EXERCISE INSTRUCTIONS:
There is a line containing "Given: Expand the Financeiro sidebar menu" in the records below. Repeat it and every line after it, exactly, through the final line, but no pictures.

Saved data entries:
· · · · ·
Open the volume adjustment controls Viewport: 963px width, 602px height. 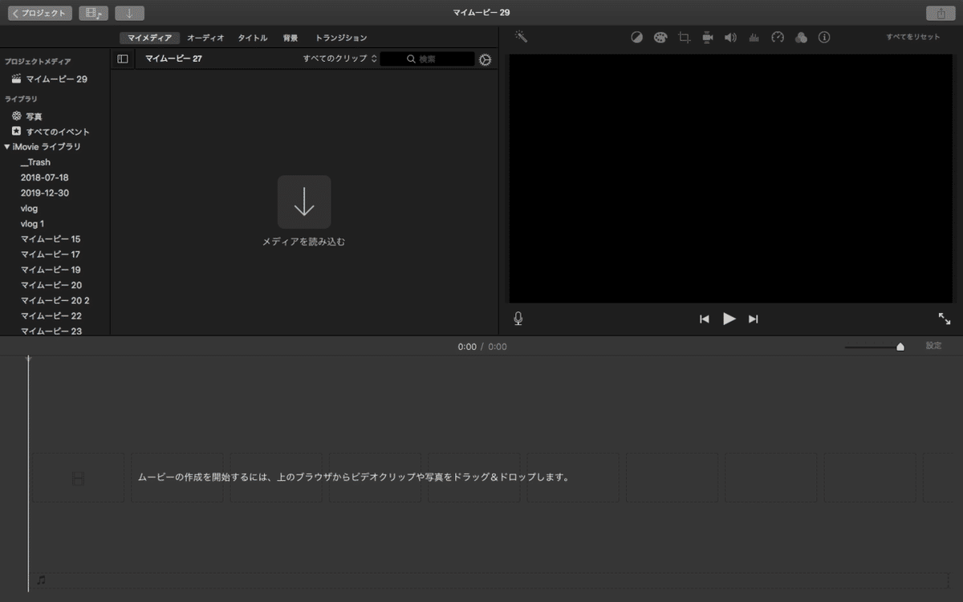click(x=729, y=37)
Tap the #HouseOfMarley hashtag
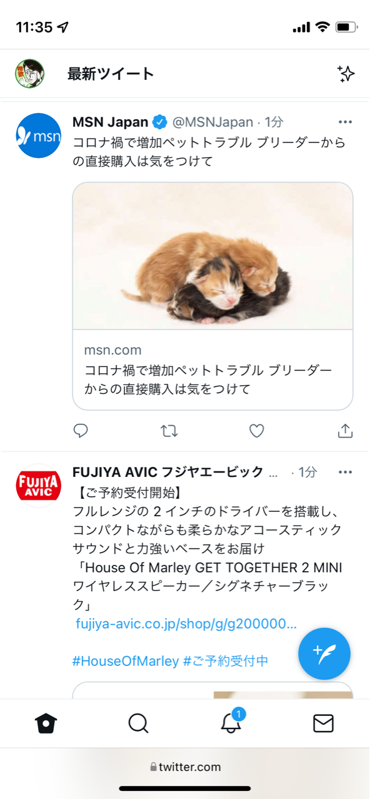370x799 pixels. tap(126, 660)
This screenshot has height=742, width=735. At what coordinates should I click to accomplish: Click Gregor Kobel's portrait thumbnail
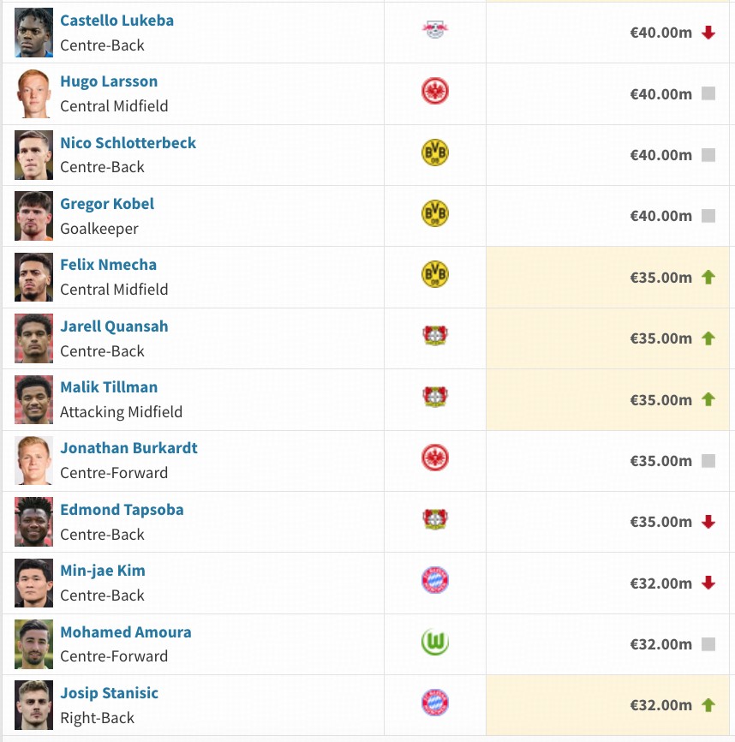(x=33, y=216)
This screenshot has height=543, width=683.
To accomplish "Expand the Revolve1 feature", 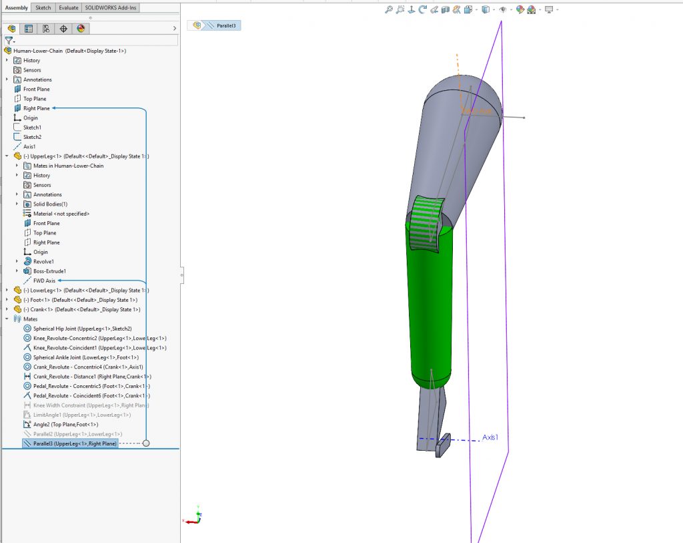I will (x=17, y=262).
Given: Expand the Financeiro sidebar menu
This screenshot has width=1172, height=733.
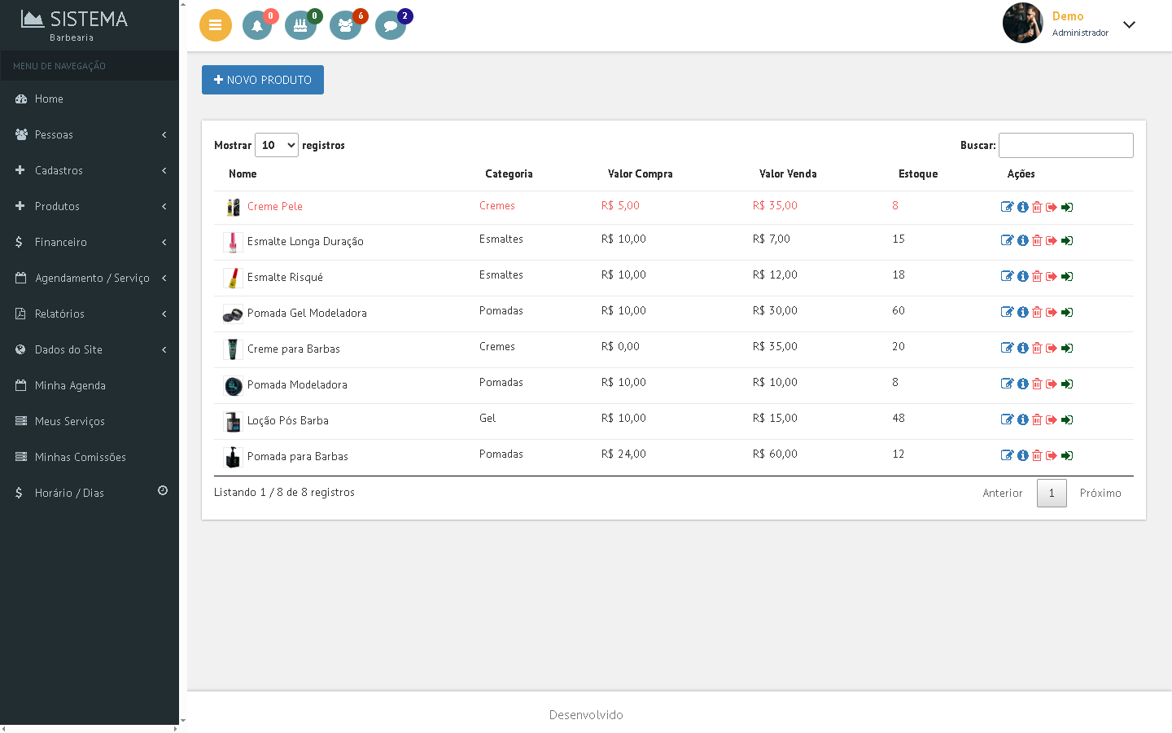Looking at the screenshot, I should click(x=90, y=242).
· · · · ·
THE ANSWER:
Given: Expand the Financeiro sidebar menu
This screenshot has width=1172, height=733.
Looking at the screenshot, I should click(x=90, y=242).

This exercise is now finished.